All partners must make a contribution to purchase their interest in the partnership. The contribution must be cash, property, services rendered, or a promissory note or other obligation. General partners may participate in the partnership's management, but the participation of limited partners is restricted.
The withdrawal, death, or retirement of a general partner triggers an "event of withdrawal," which may or may not lead to a winding up (that is, a closing down) of the partnership. The partnership's regulations may provide that a general partner's withdrawal, death, or retirement does not trigger partnership dissolution, but this may raise a tax issue. The death, withdrawal, or retirement of a limited partner does not trigger an "event of withdrawal."
The general partners' interests are not subject to the provisions of the Securities Act of 1933. The limited partners' interests are "securities" under the Act, but may be exempt from the provisions of the Act if the partnership is not publicly traded. If you have any questions about how the Securities Act affects partnership interests, you should consult with an attorney experienced in securities law.
Because profits and losses pass through the partnership to its owners, income is taxed at the partners' level. Special allocations of tax items are permitted if the entity is a partnership for tax purposes. Contributions on the formation of the partnership are not taxable unless there is a disguised sale or the partnership is relieved from debts. Partners may deduct their shares of partnership losses subject to their basis limitations, but the partnership debt is included in calculating the basis. The IRS's "at risk" and "passive activity" limitations apply to a partnership. Distributions are not taxable to the extent of a partner's tax basis in the partnership interest. earnings and profits. The liquidation of a partnership is not taxable to a partner to the extent of the partner's tax basis in the partnership interest. Partnerships are not subject to the Texas franchise tax.
Many states have mechanisms for a foreign limited partnership to qualify to do business there. If you plan to have your limited partnership do business outside the State of Texas, you should speak with an attorney in that state who is experienced with its laws and regulations concerning foreign partnerships.

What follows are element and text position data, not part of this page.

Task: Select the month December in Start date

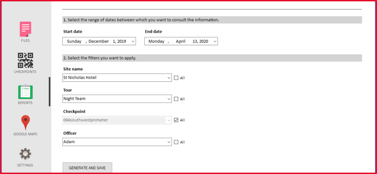Action: 99,41
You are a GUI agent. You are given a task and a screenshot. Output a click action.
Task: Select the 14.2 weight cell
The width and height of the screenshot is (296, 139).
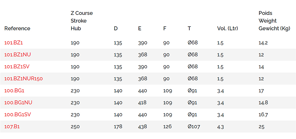pyautogui.click(x=263, y=43)
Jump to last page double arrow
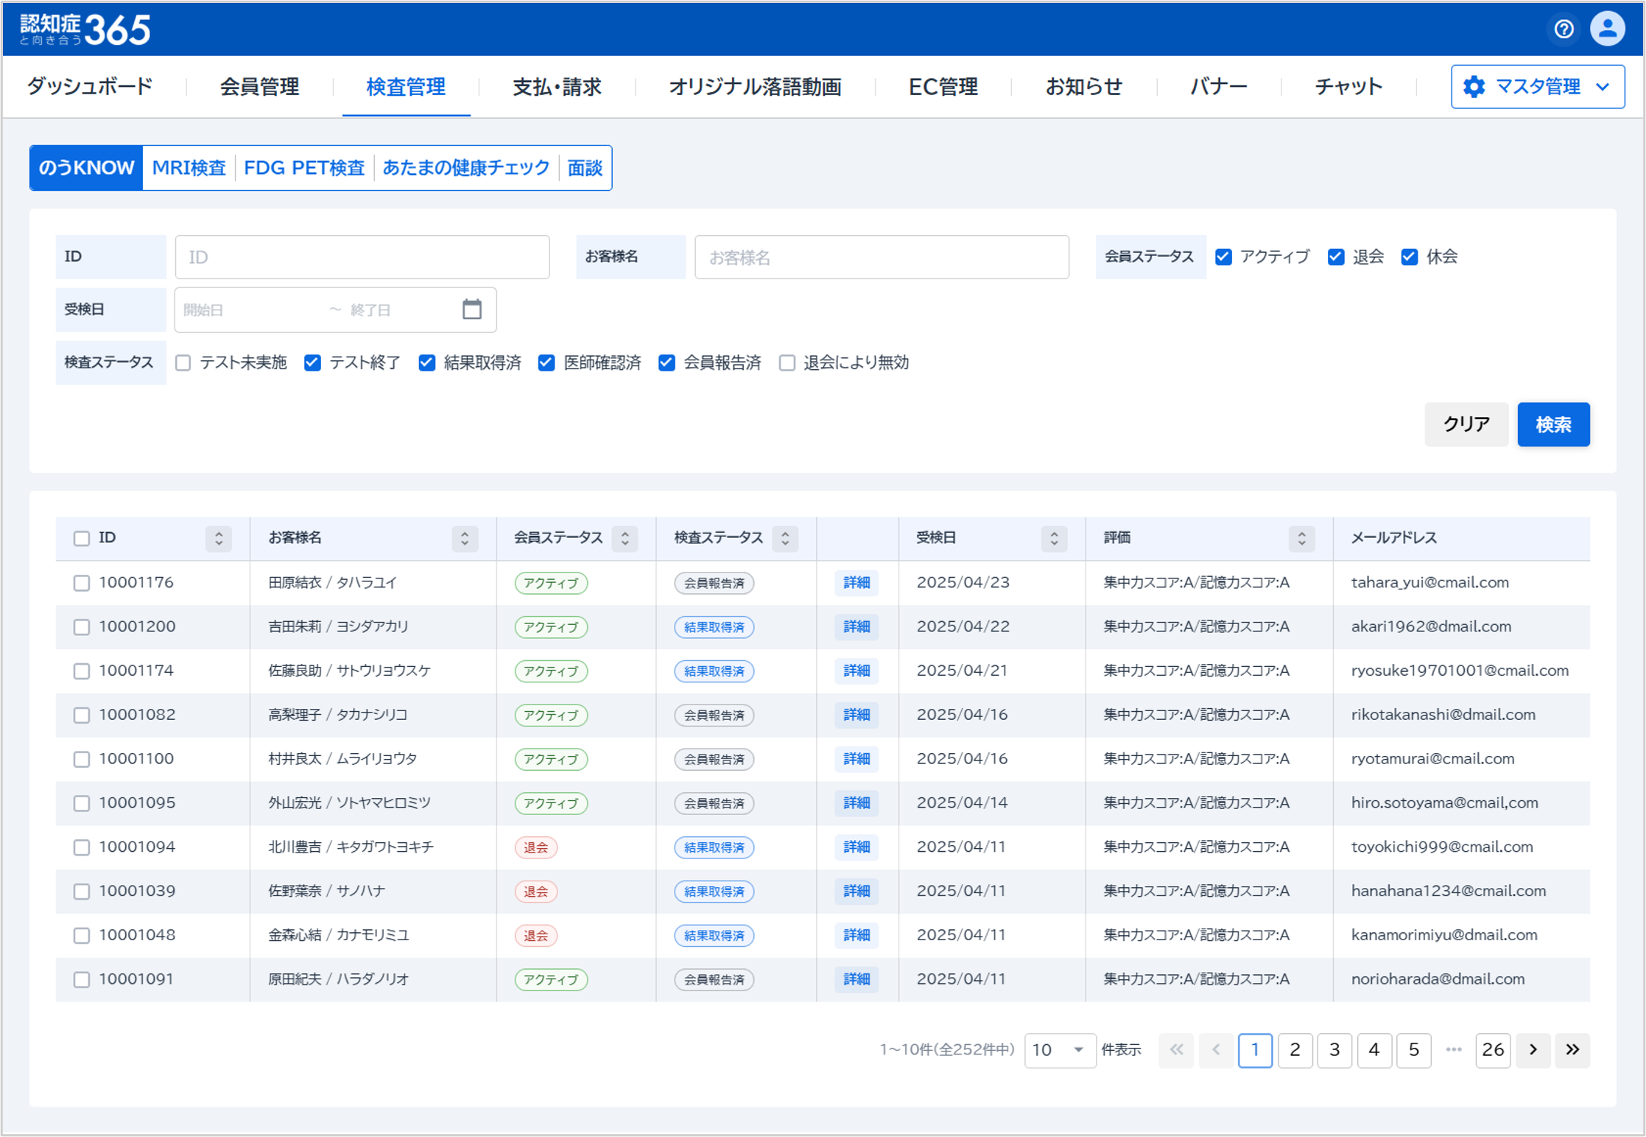Image resolution: width=1646 pixels, height=1137 pixels. pyautogui.click(x=1572, y=1049)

If you decide to form a limited partnership, you should stay alert to these important points:
1. Do your paperwork. While literally nothing is required to form a general partnership, you must file a certificate of limited partnership, and you must have a (preferably written) partnership agreement. Also, there must be some form of partnership agreement defining everyone's roles, rights, and duties. An oral agreement is only as good as the audience's memory. A written agreement is probably a better idea.
2. Keep your roles straight. The difference between a general and a limited partner is an important one, and it is very easy for a limited partner to lose his protection from personal liability by doing things that make him a general partner. The bigger the role a partner plays in managing the partnership, the more likely that partner is to be considered a general partner.
3. Remember that a general partner has no shield from personal liability; he is jointly and severally liable for the debts the partnership incurs, and for any claims that are made against it.